» Work to complete:
Retype the data below in full, keeping every character as it is.

:: Supplied entries

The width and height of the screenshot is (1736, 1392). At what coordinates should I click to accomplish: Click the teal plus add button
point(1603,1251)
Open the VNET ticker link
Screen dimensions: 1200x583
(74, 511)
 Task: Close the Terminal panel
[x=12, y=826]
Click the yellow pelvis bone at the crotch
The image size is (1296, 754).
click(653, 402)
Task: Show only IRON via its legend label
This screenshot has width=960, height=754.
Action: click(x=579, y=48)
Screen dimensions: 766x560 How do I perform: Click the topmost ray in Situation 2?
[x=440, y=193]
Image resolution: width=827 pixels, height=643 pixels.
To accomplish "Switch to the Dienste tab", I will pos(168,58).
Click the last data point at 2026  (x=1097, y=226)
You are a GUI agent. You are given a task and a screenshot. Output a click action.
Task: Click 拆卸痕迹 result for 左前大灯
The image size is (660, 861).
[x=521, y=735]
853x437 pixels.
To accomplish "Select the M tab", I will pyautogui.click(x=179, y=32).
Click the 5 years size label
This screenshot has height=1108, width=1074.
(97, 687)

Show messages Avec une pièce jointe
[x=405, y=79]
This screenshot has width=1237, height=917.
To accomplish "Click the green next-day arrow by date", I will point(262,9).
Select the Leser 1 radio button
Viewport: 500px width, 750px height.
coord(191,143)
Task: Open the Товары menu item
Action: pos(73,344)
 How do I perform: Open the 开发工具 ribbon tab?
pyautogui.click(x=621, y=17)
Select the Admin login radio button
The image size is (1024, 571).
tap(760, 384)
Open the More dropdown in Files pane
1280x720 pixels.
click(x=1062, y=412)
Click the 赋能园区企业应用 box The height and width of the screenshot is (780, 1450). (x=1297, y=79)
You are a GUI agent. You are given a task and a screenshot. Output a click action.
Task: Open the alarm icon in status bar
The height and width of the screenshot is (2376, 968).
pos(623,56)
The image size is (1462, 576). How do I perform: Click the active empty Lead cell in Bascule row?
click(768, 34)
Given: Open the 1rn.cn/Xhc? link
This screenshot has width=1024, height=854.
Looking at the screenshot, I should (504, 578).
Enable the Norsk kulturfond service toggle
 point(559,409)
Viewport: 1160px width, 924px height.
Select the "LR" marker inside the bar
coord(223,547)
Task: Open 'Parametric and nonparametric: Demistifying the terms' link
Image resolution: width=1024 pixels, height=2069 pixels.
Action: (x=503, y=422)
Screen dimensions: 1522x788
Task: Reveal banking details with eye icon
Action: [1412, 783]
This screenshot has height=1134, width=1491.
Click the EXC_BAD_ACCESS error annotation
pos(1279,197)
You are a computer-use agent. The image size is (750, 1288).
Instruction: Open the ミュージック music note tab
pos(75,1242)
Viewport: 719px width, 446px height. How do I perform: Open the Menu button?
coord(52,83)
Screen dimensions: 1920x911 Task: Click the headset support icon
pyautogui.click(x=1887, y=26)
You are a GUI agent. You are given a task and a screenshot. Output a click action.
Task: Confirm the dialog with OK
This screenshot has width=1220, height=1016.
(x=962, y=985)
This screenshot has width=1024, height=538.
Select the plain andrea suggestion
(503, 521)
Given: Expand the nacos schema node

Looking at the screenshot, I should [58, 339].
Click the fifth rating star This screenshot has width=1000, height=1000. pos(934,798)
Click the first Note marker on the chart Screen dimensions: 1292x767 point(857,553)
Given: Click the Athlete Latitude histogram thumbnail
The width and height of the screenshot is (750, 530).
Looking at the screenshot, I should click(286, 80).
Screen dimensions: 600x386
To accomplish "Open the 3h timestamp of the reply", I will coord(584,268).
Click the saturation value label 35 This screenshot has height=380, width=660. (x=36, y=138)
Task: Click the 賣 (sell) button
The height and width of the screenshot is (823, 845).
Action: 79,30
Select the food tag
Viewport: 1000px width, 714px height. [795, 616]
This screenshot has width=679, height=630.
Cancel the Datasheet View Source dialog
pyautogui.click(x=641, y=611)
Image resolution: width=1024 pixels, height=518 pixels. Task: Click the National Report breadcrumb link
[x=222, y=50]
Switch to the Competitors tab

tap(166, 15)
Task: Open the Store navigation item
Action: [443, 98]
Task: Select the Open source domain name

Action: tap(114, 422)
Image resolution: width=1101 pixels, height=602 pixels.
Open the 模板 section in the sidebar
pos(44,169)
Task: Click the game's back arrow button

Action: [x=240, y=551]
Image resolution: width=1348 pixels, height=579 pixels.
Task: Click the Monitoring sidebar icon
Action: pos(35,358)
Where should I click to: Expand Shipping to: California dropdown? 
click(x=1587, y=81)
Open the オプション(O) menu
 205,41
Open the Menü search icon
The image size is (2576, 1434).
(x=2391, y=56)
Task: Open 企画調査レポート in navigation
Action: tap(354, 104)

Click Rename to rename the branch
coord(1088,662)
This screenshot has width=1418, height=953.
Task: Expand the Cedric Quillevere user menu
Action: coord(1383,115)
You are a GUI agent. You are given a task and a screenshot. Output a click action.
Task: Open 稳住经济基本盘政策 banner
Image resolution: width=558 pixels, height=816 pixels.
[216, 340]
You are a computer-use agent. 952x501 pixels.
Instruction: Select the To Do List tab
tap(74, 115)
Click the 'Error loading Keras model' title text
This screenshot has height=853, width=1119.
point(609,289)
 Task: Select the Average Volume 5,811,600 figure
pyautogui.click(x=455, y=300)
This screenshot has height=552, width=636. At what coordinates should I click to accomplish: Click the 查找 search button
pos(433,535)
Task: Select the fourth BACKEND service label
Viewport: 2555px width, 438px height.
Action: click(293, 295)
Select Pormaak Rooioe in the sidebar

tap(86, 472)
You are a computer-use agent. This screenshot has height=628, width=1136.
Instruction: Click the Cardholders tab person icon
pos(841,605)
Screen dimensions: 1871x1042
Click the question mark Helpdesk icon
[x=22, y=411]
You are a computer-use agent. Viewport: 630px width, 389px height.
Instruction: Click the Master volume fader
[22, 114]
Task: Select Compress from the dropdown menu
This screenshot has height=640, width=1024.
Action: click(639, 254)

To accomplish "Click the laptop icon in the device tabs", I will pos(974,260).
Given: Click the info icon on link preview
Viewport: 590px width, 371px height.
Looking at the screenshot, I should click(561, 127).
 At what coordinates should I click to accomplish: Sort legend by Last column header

::::

» Answer box:
The width and height of the screenshot is (1736, 1392). At what coordinates should I click to accomplish: Click the teal plus add button
point(1603,1251)
Open the VNET ticker link
Screen dimensions: 1200x583
(74, 511)
 Task: Close the Terminal panel
[x=12, y=826]
Click the yellow pelvis bone at the crotch
The image size is (1296, 754).
click(653, 402)
Task: Show only IRON via its legend label
This screenshot has width=960, height=754.
Action: click(x=579, y=48)
Screen dimensions: 766x560 How do I perform: Click the topmost ray in Situation 2?
[x=440, y=193]
Image resolution: width=827 pixels, height=643 pixels.
To accomplish "Switch to the Dienste tab", I will pos(168,58).
Click the last data point at 2026  (x=1097, y=226)
You are a GUI agent. You are given a task and a screenshot. Output a click action.
Task: Click 拆卸痕迹 result for 左前大灯
The image size is (660, 861).
[x=521, y=735]
853x437 pixels.
To accomplish "Select the M tab", I will pyautogui.click(x=179, y=32).
Click the 5 years size label
This screenshot has height=1108, width=1074.
(97, 687)

Show messages Avec une pièce jointe
[x=405, y=79]
This screenshot has width=1237, height=917.
To accomplish "Click the green next-day arrow by date", I will point(262,9).
Select the Leser 1 radio button
Viewport: 500px width, 750px height.
coord(191,143)
Task: Open the Товары menu item
Action: pos(73,344)
 How do I perform: Open the 开发工具 ribbon tab?
pyautogui.click(x=621, y=17)
Select the Admin login radio button
The image size is (1024, 571).
tap(760, 384)
Open the More dropdown in Files pane
1280x720 pixels.
click(x=1062, y=412)
Click the 赋能园区企业应用 box The height and width of the screenshot is (780, 1450). (x=1297, y=79)
You are a GUI agent. You are given a task and a screenshot. Output a click action.
Task: Open the alarm icon in status bar
The height and width of the screenshot is (2376, 968).
pos(623,56)
The image size is (1462, 576). How do I perform: Click the active empty Lead cell in Bascule row?
click(768, 34)
Given: Open the 1rn.cn/Xhc? link
This screenshot has width=1024, height=854.
Looking at the screenshot, I should (504, 578).
Enable the Norsk kulturfond service toggle
 point(559,409)
Viewport: 1160px width, 924px height.
Select the "LR" marker inside the bar
coord(223,547)
Task: Open 'Parametric and nonparametric: Demistifying the terms' link
Image resolution: width=1024 pixels, height=2069 pixels.
Action: (x=503, y=422)
Screen dimensions: 1522x788
Task: Reveal banking details with eye icon
Action: [1412, 783]
This screenshot has height=1134, width=1491.
Click the EXC_BAD_ACCESS error annotation
pos(1279,197)
You are a computer-use agent. The image size is (750, 1288).
Instruction: Open the ミュージック music note tab
pos(75,1242)
Viewport: 719px width, 446px height. How do I perform: Open the Menu button?
coord(52,83)
Screen dimensions: 1920x911 Task: Click the headset support icon
pyautogui.click(x=1887, y=26)
You are a GUI agent. You are given a task and a screenshot. Output a click action.
Task: Confirm the dialog with OK
This screenshot has width=1220, height=1016.
(x=962, y=985)
This screenshot has width=1024, height=538.
Select the plain andrea suggestion
(503, 521)
Given: Expand the nacos schema node

Looking at the screenshot, I should [58, 339].
Click the fifth rating star This screenshot has width=1000, height=1000. pos(934,798)
Click the first Note marker on the chart Screen dimensions: 1292x767 point(857,553)
Given: Click the Athlete Latitude histogram thumbnail
The width and height of the screenshot is (750, 530).
Looking at the screenshot, I should click(286, 80).
Screen dimensions: 600x386
To accomplish "Open the 3h timestamp of the reply", I will coord(584,268).
Click the saturation value label 35 This screenshot has height=380, width=660. (x=36, y=138)
Task: Click the 賣 (sell) button
The height and width of the screenshot is (823, 845).
Action: 79,30
Select the food tag
Viewport: 1000px width, 714px height. [795, 616]
This screenshot has width=679, height=630.
Cancel the Datasheet View Source dialog
pyautogui.click(x=641, y=611)
Image resolution: width=1024 pixels, height=518 pixels. Task: Click the National Report breadcrumb link
[x=222, y=50]
Switch to the Competitors tab

tap(166, 15)
Task: Open the Store navigation item
Action: [443, 98]
Task: Select the Open source domain name

Action: tap(114, 422)
Image resolution: width=1101 pixels, height=602 pixels.
Open the 模板 section in the sidebar
pos(44,169)
Task: Click the game's back arrow button

Action: [x=240, y=551]
Image resolution: width=1348 pixels, height=579 pixels.
Task: Click the Monitoring sidebar icon
Action: pos(35,358)
Where should I click to: Expand Shipping to: California dropdown? 
click(x=1587, y=81)
Open the オプション(O) menu
 205,41
Open the Menü search icon
The image size is (2576, 1434).
(x=2391, y=56)
Task: Open 企画調査レポート in navigation
Action: tap(354, 104)

Click Rename to rename the branch
coord(1088,662)
This screenshot has width=1418, height=953.
Task: Expand the Cedric Quillevere user menu
Action: coord(1383,115)
You are a GUI agent. You are given a task and a screenshot. Output a click action.
Task: Open 稳住经济基本盘政策 banner
Image resolution: width=558 pixels, height=816 pixels.
[216, 340]
You are a computer-use agent. 952x501 pixels.
Instruction: Select the To Do List tab
tap(74, 115)
Click the 'Error loading Keras model' title text
This screenshot has height=853, width=1119.
point(609,289)
 Task: Select the Average Volume 5,811,600 figure
pyautogui.click(x=455, y=300)
This screenshot has height=552, width=636. At what coordinates should I click to accomplish: Click the 查找 search button
pos(433,535)
Task: Select the fourth BACKEND service label
Viewport: 2555px width, 438px height.
Action: click(293, 295)
Select Pormaak Rooioe in the sidebar

tap(86, 472)
You are a computer-use agent. This screenshot has height=628, width=1136.
Instruction: Click the Cardholders tab person icon
pos(841,605)
Screen dimensions: 1871x1042
Click the question mark Helpdesk icon
[x=22, y=411]
You are a computer-use agent. Viewport: 630px width, 389px height.
Instruction: Click the Master volume fader
[22, 114]
Task: Select Compress from the dropdown menu
This screenshot has height=640, width=1024.
Action: click(639, 254)

To accomplish "Click the laptop icon in the device tabs", I will pos(974,260).
Given: Click the info icon on link preview
Viewport: 590px width, 371px height.
Looking at the screenshot, I should click(561, 127).
 At what coordinates should I click to accomplish: Sort legend by Last column header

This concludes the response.